A bank holiday is a day when banking institutions are legally closed. Bank holidays often coincide with a country’s national holidays. For example, if New Year’s Day is a national holiday in a particular country, that day is also often a bank holiday. However, bank closures cannot be limited to national holidays. In some locations, banks observe regional holidays, as well as closing dates that are significant only between banks and other financial or government institutions.

No matter where a bank is located, the term bank holiday means that the bank is closed on a specific day. However, this does not include weekend days when the bank would normally be closed. Bank transactions are not processed on holidays, even if they were initiated before the start of the holiday. Instead, they are generally held until the next business day for normal processing.

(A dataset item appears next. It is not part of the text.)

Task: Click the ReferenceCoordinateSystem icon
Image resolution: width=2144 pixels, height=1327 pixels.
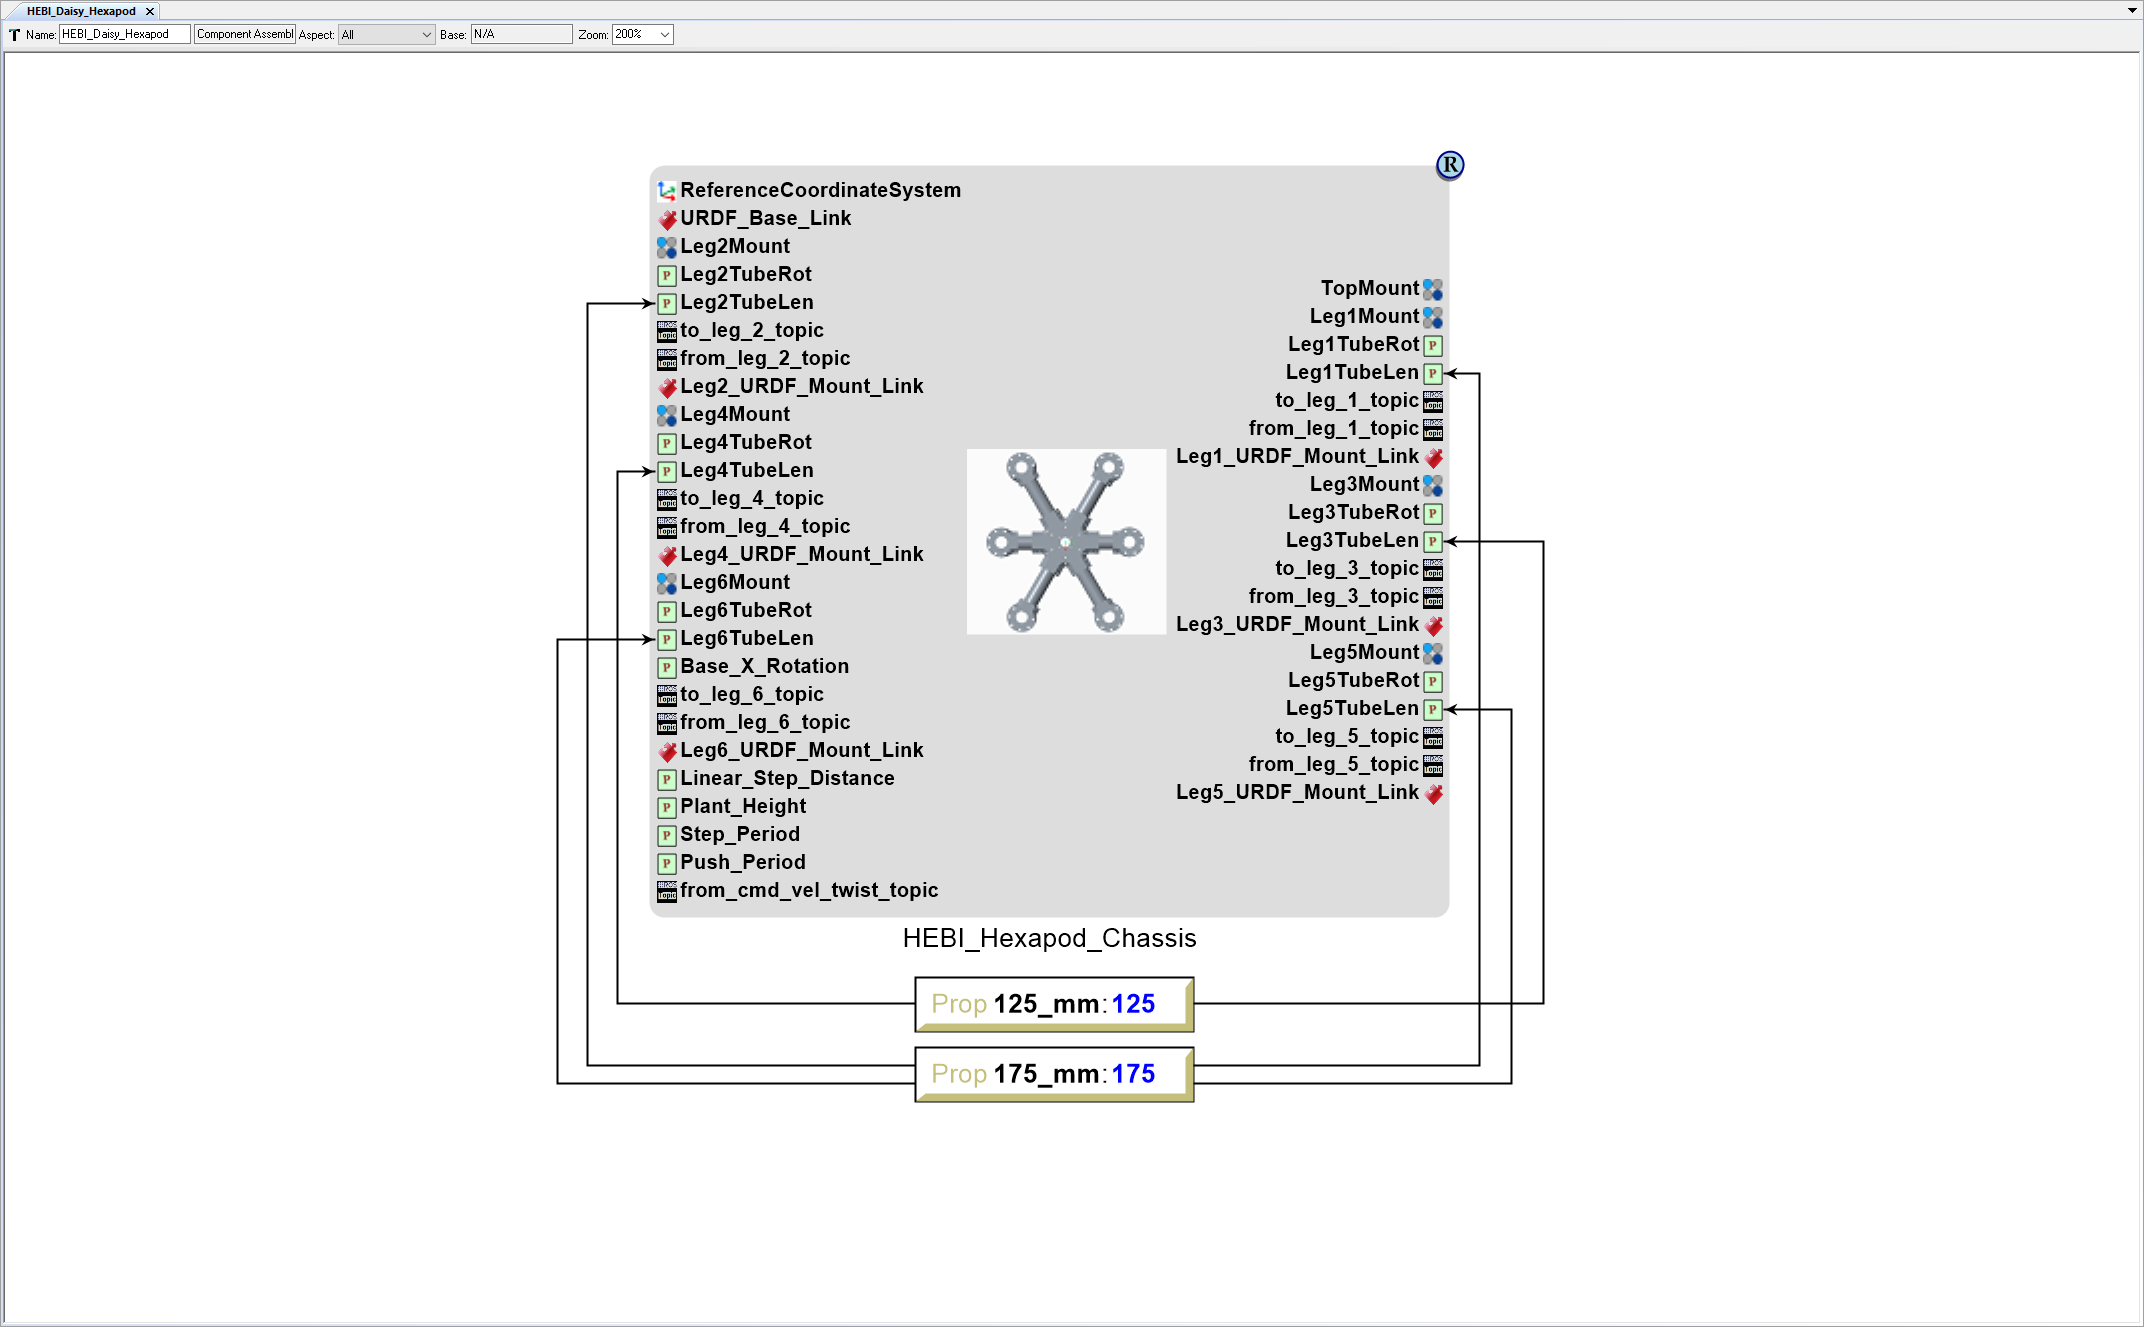Action: tap(667, 189)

Public holidays often fall on days when much of a country’s or region’s workforce would have time off. For example, if employees who are not essential to the security and general operation of a region typically have a day off, that day may also be marked as a bank holiday. Essential workers include utility employees and those who provide emergency services, such as police officers and firefighters. Public health workers are also considered essential workers in most cases.

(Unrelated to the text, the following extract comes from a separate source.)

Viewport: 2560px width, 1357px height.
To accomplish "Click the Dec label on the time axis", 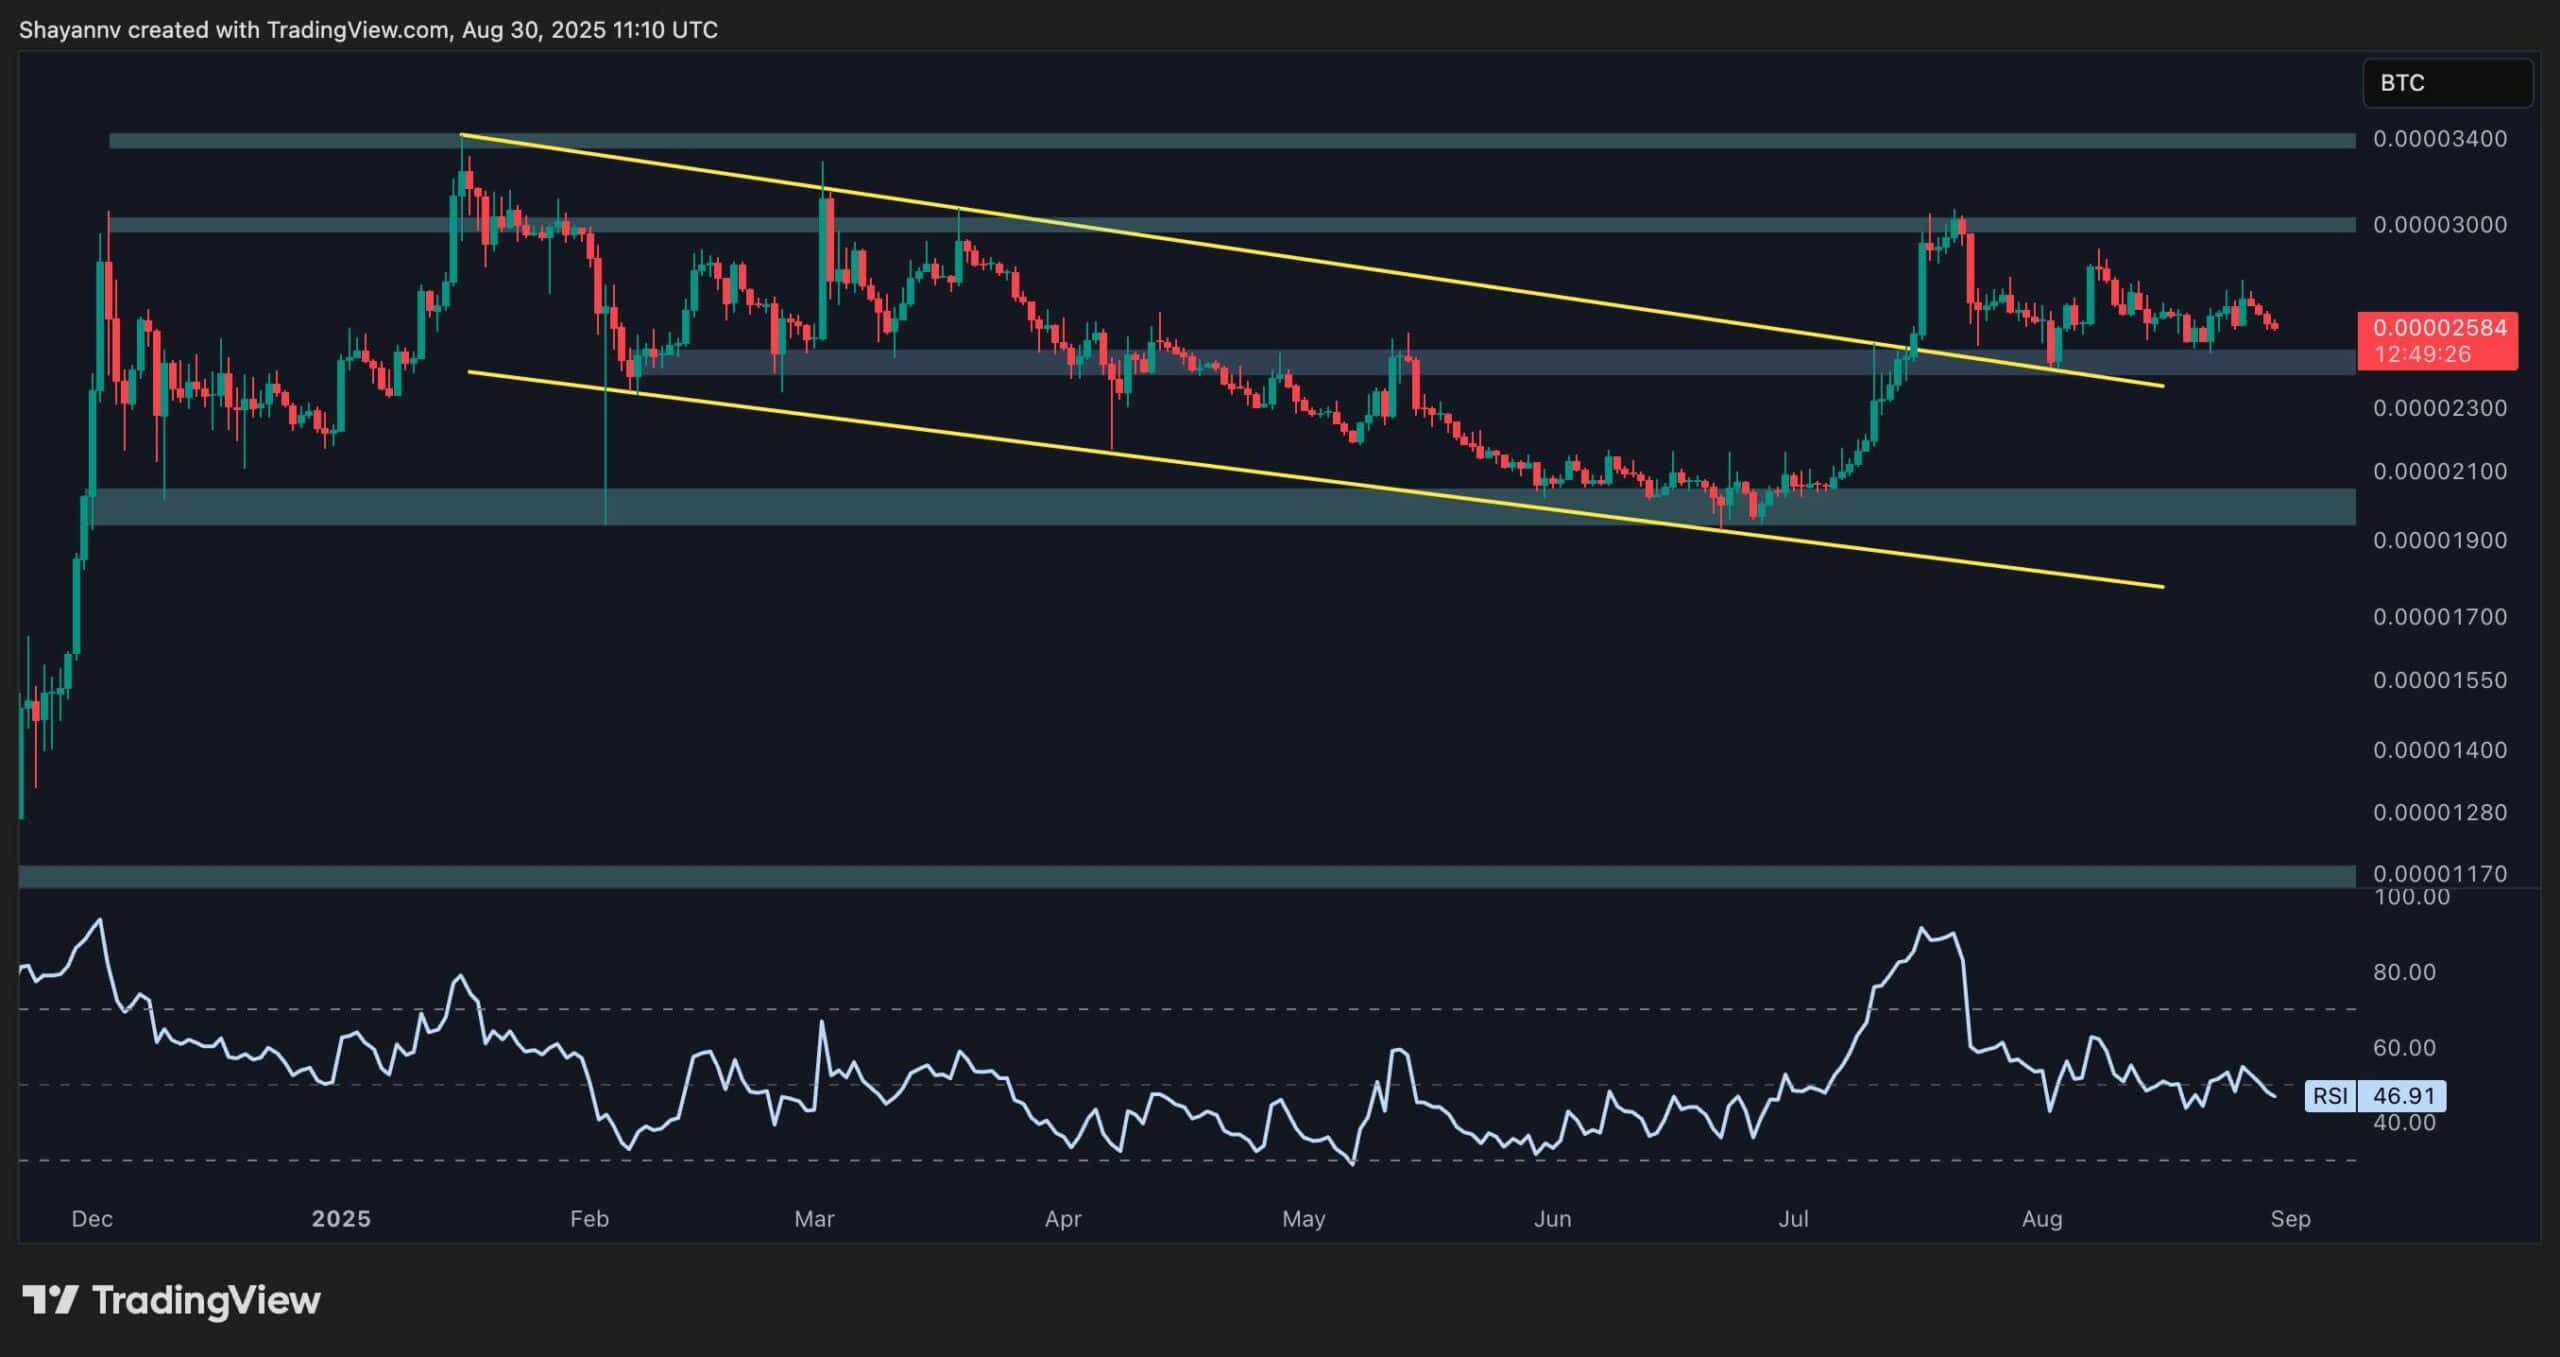I will pyautogui.click(x=92, y=1218).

In the United States, New Year’s Day, Thanksgiving Day, and Christmas are national holidays. Banks are also closed on Presidents’ Day, Memorial Day, Independence Day, and Labor Day. Veterans Day, Dr. Martin Luther King, Jr. Day, and Columbus Day are also United States bank holidays.

In the United Kingdom, public holidays differ from those in the United States. They include New Years and Christmas, Boxing Day, Good Friday and Easter. Banks are also closed on the first and last Mondays in May, which are known as early May and spring bank holidays, respectively. UK banks are also closed for the Summer Bank Holiday, which falls on the last Monday in August.

The term bank holiday does not always refer to a public holiday or celebration of some kind. It can also be used to describe a day when a bank or group of banks is closed to control problems or failures in a bank or banking system. In 1933, United States President Franklin Roosevelt declared a four-day bank holiday in response to widespread bank failures. This gave the government and banks time to regroup and develop solutions to banking problems.